___ 文書の抜粋

府中の森博物館では両種が見事に咲きそろうロウバイの小道があり、毎年2月頃に満開となります。

 2月 4日 今日は川口市の環境総務課主催で旧芝川周辺の探鳥会が行われました。暖かかったので、比較的小鳥類が良く出てくれました。見聞きした野鳥の種類は、カイツブリ、カワウ、コガモ、カルガモ、オナガガモ、ヒドリガモ、キンクロハジロ、クイナ、バン、オオバン、キジバト、ヒヨドリ、モズ、ハクセキレイ、ジョウビタキ、メジロ、シジュウカラ、カワラヒワ、オオジュリン、アオジ、スズメ、ムクドリ、オナガ、ハシボソガラス、ハシブトガラス、ドバト等27種類でした。

流石に人の目が多いのと3班に分けて、少しずつ時間をずらして観察を行ったことがよかったようです。 

 2月 7日 オナガ25羽が家の周りを飛び交っていましたが、1か月前に比べて群れの個体数が半減しました。

 2月 9日 ジョウビタキの雄が毎日のように隣家と我が家の周辺を飛び回っています。シジュウカラやメジロの姿も頻繁に見られるようになってきました。

 2月13日 毛長川調節池付近でキンクロハジロの雌が1羽泳いでいましたが、他のカモ類は全く観察できませんでした。例年はオナガガモやキンクロハジロの数十羽の群れがいるのですが。

鳩ヶ谷市内ではありませんが、安行領家でオオコノハズクの遺骸が拾得されました。農業用のネットにかかって落鳥したようです。市内では生きた姿を見るのが難しい野鳥ですが、越冬しているのが確認されただけでも収穫です。都市化が進む鳩ヶ谷ですが、安行周辺を含む川口鳥獣保護区の緑地がオオコノハズクのような猛禽類の生活場所を提供しているようです。東京近郊緑地としての緑を何とか残して欲しいものです。

背面から見たオオコノハズク 腹面から見たオオコノハズク

 2月16日 江川の上流でカルガモ2羽とオナガガモ雄1羽が泳いでいました。また、その前後をキセキレイが行き来していましたが、キセキレイは今冬初記録です。

庭の片隅にヒヨドリの羽毛が散乱していました。恐らく十数匹いる野良猫のどれかの餌食になったものと思われます。

ここの所、3羽のメジロが常連となり定期的に飛来してくれます。桜町6丁目のラクダ坂付近にあるセンダンの木には30羽以上のヒヨドリが集まっていますが、実の殆どが食べ尽くされていました。

______

## 課題内容
次の(a)〜(c)が野鳥観察の文章と合っているか判断してください。それぞれ「はい」か「いいえ」で答え、決め手となる本文の言葉を一字一句そのまま引用すること。
(a) 2月7日に見たオナガの群れは、1か月前より個体数が増えていた。
(b) オオコノハズクの遺骸は鳩ヶ谷市内で拾得された。
(c) 2月16日に江川の上流付近で見たキセキレイは、今冬初記録だった。

___ データ抜粋

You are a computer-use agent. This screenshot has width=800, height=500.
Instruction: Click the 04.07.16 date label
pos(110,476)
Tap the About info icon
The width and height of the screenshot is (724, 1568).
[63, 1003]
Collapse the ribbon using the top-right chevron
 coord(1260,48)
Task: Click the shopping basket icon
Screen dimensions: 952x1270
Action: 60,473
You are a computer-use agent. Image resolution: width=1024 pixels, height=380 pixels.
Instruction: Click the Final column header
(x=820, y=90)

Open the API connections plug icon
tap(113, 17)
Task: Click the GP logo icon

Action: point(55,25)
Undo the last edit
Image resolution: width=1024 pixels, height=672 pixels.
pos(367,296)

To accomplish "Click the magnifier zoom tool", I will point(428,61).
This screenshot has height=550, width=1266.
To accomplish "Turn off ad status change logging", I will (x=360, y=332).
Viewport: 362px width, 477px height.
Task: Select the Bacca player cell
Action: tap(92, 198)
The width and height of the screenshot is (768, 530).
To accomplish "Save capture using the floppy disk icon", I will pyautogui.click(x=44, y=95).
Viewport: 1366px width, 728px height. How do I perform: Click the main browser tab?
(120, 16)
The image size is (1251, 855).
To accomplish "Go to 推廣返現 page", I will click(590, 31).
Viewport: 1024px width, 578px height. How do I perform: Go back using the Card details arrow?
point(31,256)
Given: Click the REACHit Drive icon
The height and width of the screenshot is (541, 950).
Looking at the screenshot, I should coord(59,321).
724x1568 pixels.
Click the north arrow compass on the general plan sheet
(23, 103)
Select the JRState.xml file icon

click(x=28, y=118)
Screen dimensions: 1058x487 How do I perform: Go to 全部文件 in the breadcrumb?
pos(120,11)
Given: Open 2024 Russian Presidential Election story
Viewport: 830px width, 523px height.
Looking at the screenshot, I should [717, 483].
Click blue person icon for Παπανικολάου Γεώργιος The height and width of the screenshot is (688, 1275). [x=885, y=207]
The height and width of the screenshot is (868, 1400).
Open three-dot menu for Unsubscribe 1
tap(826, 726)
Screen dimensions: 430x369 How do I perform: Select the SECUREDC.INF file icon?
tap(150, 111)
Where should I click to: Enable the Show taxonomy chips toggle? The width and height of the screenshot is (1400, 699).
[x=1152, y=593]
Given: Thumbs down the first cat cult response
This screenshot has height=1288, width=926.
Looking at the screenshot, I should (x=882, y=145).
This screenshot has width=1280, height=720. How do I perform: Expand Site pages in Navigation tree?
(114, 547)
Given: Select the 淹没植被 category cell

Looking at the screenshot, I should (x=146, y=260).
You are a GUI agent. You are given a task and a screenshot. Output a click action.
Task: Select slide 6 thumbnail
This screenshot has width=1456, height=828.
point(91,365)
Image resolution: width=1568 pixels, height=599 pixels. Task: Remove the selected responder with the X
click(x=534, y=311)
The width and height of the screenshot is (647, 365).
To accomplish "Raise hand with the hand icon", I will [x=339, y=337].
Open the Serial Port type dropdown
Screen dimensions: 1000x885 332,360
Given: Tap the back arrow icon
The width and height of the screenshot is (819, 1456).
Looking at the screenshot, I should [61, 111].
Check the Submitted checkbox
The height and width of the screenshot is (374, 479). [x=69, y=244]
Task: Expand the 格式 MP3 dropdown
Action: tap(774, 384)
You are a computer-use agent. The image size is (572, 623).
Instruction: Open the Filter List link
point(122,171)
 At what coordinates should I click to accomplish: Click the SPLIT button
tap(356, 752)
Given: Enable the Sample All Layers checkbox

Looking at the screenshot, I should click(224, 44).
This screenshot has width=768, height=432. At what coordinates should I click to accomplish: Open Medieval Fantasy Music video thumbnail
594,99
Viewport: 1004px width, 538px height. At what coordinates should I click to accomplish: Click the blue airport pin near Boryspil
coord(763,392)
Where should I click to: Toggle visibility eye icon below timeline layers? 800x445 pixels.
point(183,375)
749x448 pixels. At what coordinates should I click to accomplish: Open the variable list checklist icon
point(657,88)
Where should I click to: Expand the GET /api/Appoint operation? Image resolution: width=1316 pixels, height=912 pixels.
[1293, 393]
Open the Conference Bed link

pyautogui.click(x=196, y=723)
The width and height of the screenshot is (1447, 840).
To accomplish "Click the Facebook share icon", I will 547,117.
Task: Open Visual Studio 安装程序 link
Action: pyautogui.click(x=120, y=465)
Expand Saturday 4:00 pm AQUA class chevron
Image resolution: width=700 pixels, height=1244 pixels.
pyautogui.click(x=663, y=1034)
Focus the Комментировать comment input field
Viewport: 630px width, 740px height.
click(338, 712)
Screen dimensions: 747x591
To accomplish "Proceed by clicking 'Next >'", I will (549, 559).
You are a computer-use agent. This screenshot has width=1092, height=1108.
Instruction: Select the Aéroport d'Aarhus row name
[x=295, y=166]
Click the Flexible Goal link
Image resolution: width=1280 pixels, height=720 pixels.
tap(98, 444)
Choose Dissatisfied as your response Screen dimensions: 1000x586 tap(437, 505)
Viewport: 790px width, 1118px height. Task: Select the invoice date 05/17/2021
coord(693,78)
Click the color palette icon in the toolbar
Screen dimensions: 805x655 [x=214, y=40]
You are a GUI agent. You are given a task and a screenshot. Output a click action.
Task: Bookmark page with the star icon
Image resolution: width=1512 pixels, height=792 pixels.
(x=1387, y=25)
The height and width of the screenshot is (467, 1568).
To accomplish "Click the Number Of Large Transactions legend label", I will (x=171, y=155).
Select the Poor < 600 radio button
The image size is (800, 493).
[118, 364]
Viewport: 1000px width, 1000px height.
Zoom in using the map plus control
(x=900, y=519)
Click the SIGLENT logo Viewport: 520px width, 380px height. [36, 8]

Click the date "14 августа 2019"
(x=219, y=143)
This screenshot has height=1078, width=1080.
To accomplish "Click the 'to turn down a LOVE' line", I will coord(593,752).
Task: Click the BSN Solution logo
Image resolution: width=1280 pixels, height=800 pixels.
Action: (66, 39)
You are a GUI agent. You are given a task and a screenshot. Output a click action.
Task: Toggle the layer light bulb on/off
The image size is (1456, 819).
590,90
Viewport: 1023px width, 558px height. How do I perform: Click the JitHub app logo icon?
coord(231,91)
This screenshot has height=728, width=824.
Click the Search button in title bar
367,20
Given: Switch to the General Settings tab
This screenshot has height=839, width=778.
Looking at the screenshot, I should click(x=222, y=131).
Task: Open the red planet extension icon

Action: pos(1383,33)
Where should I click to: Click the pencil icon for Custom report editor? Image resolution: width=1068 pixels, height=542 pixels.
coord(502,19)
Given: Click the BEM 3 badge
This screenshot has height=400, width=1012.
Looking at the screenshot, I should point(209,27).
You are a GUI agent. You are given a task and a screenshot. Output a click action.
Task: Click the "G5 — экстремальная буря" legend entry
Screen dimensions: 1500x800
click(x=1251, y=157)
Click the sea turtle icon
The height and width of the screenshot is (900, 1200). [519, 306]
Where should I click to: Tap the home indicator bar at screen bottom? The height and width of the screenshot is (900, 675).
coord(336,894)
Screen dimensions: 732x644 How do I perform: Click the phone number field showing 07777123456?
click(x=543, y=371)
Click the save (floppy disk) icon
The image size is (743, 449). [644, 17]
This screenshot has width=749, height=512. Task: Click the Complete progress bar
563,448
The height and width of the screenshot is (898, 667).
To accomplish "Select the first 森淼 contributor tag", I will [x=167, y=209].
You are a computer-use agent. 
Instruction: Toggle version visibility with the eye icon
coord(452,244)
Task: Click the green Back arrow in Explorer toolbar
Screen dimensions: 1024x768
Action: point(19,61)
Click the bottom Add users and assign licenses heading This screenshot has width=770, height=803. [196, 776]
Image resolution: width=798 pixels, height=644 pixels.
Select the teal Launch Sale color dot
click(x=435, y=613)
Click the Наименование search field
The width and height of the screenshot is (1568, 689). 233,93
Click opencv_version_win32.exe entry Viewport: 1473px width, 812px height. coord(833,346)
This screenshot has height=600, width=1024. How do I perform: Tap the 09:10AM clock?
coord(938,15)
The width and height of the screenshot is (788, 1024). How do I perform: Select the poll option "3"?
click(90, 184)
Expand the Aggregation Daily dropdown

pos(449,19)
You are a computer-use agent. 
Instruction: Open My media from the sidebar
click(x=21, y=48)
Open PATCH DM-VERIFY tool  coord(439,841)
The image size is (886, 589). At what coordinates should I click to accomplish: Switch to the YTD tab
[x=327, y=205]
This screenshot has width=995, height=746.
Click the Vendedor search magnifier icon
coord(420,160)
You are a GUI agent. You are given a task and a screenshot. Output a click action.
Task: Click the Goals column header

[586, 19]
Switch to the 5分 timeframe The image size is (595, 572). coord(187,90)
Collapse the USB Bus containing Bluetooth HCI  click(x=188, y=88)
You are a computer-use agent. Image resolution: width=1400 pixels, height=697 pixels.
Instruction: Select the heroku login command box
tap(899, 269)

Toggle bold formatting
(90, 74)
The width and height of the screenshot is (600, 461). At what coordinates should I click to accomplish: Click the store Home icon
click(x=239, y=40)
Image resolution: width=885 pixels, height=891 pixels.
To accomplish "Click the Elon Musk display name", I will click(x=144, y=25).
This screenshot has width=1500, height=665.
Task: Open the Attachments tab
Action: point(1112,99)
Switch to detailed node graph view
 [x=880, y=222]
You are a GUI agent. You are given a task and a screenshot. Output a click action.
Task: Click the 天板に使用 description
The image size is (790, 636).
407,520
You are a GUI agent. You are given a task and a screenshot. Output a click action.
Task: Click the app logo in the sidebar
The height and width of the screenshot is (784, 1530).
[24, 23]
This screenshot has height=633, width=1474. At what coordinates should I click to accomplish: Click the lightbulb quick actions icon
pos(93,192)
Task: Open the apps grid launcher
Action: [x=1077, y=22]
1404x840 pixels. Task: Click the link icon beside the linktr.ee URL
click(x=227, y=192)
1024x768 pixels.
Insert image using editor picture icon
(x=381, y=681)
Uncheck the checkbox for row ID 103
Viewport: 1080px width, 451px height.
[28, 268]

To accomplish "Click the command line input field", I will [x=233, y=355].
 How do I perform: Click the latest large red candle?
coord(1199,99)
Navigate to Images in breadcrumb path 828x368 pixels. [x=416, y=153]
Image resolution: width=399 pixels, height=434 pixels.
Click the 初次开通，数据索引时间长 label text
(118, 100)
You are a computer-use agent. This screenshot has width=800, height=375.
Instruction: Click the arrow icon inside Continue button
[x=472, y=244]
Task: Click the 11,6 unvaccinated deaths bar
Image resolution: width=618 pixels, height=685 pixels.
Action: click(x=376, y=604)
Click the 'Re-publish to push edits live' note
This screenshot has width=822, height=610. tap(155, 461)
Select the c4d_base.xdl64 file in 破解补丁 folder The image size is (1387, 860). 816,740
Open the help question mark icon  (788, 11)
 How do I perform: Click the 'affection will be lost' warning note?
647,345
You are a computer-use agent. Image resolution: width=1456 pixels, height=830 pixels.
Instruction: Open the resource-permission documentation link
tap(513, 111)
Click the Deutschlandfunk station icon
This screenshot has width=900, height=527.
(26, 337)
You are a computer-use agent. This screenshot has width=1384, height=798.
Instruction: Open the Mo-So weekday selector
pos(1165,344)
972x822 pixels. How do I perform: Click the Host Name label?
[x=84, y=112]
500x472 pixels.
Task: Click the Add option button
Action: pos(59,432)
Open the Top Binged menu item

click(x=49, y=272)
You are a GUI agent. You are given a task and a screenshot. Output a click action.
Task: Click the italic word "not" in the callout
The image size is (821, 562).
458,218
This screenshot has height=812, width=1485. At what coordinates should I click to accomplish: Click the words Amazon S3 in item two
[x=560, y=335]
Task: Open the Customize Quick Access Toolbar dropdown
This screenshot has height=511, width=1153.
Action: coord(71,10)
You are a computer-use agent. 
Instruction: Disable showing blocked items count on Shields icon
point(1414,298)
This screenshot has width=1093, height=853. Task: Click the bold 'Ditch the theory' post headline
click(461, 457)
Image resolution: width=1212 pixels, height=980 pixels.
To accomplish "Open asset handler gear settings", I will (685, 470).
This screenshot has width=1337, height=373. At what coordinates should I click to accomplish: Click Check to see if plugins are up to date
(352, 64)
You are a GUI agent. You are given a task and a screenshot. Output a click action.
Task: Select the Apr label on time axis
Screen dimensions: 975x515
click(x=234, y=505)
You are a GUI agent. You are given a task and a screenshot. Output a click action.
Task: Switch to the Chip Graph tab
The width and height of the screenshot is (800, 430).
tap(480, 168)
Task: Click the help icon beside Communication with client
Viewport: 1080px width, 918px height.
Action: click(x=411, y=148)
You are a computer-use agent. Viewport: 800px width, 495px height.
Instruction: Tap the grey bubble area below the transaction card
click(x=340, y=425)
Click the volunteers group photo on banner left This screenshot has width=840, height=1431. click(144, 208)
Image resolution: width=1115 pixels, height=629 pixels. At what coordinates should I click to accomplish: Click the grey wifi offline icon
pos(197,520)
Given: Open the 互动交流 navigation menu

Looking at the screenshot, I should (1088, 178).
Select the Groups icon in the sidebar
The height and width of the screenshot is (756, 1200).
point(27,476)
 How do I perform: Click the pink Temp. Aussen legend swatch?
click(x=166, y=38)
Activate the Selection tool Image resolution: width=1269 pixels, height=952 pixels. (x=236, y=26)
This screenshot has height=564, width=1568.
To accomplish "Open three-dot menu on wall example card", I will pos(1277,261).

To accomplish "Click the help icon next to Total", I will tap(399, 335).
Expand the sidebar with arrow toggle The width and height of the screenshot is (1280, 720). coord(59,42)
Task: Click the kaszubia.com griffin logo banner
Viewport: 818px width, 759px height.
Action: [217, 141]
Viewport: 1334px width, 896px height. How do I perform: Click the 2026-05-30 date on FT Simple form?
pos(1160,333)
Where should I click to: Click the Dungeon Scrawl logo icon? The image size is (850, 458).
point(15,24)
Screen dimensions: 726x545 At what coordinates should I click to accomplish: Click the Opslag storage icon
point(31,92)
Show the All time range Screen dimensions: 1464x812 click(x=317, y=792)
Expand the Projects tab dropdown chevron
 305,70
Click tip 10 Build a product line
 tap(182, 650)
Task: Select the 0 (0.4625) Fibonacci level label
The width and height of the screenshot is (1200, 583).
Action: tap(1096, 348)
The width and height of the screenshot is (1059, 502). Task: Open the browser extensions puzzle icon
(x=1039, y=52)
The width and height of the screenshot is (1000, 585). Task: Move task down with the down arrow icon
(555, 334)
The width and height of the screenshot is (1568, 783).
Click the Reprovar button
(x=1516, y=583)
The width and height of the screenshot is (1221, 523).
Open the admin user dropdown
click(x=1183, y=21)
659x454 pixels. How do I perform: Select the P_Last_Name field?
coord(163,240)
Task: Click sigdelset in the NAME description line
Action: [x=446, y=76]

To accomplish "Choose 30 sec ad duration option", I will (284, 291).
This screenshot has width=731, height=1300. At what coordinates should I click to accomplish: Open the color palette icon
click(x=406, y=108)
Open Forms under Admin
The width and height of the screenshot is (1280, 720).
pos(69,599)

______

## 解答
(a) いいえ。「1か月前に比べて群れの個体数が半減しました」
(b) いいえ。「鳩ヶ谷市内ではありませんが、安行領家でオオコノハズクの遺骸が拾得されました」
(c) はい。「キセキレイは今冬初記録です」